We had a alternate (un-official) cloud talk at TDWG. Organized here http://bit.ly/8LGUCr - one of the main things we wanted to cover, is to review what data is available now (or should be) out on Amazon’s free public data sets: http://developer.amazonwebservices.com/connect/kbcategory.jspa?categoryID=243 From there we derived a software stack from ideas of what would be useful for biodiversity folks to have on an EC2 compatible Debian Linux instance to do distributed computing against those sets. http://bit.ly/8GSEa7 This in turn builds off of what has already been done with BioLinux http://www.jcvi.org/cms/research/projects/jcvi-cloud-biolinux/ which is more of a desktop-able EC2/Eucalyptus image. Eucalyptus (http://open.eucalyptus.com/) is an open source project for you to bring up your own ‘private clouds’ that leave open the ability to migrate part of all of it to Amazon’s EC2 instances if you needed more power. But you know me, my idea would be to have a data base of participating parters worldwide that you could aim at, and if they were up/available, you could use their remote services to crank your data instead of using Amazon and being charged. I think this way scientists would really get to experiment with different data, without having to worry about cost. Of course enough institutions or partners would have to participate (and this doesn’t take into account any politics), but failing that, the Euca setup would at least provide a proof of concept that could be ramped up just by moving things to EC2.

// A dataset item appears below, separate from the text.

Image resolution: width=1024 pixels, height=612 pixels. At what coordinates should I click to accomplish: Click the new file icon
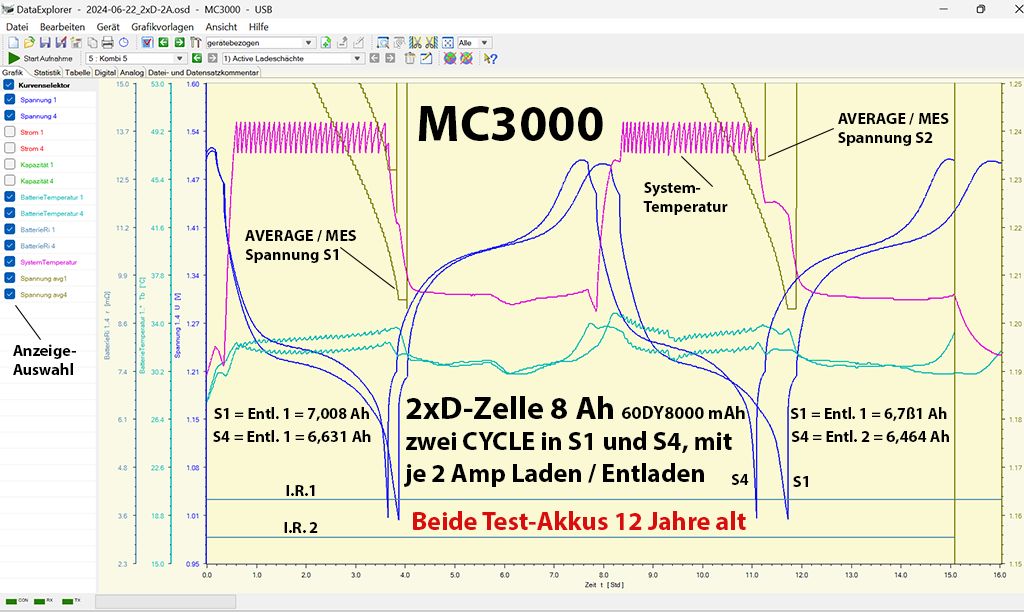pyautogui.click(x=13, y=43)
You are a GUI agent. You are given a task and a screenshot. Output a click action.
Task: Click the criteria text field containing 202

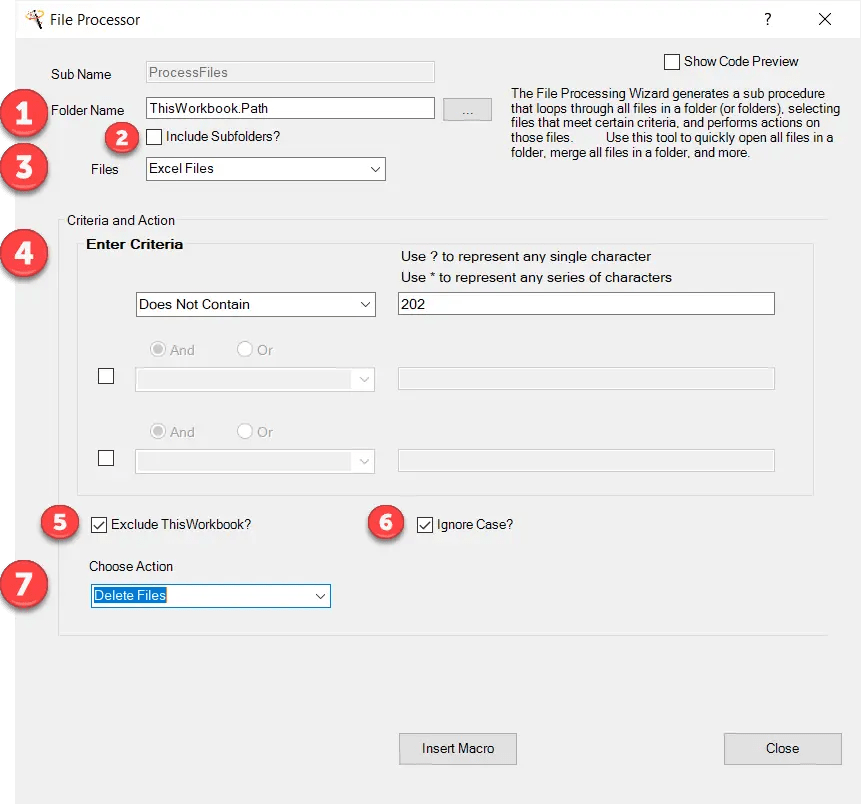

Lastly, we now have a code site where we want to house different ways of accessing this data, and being able to send jobs out to EC2/Euca, here: http://code.google.com/p/biodivertido/

I’m working with Eucalyptus learning how to set it up, and then configure a slim Linux image that could be scaled out. From there, add the useful applications to it, make it a template others could use on their own Euca setups, or EC2, or both, to do map/reduce, or whatever work they want. This is where my expertise ends, I just want to facilitate the community to be able to get to that point. But, to address that point - I sent an email out to the group:

“All – Nick posted this to Twitter, but I wanted to highlight it for everyone here http://www.politigenomics.com/2009/11/bioinformatics-and-cloud-computing.html

that was prompted by this blog post by David Dooling (Genome Project) http://www.warelab.org/blog/?p=307

The Genome Project is at Washington University, here in Saint Louis, where an in-law of mine recently started working. So, I have an in there, and have been trying to find time and questions to present to people on the project for ideas/reviews of our approaches.”

I would suggest we work with people who have already done this on our level (Tim from Gbif) then come up with real world examples that we could test out, and then draw in more experienced folks like this to comment on how we could best use ‘the cloud’ be it local/private/shared/ec2/etc for the biodiversity community.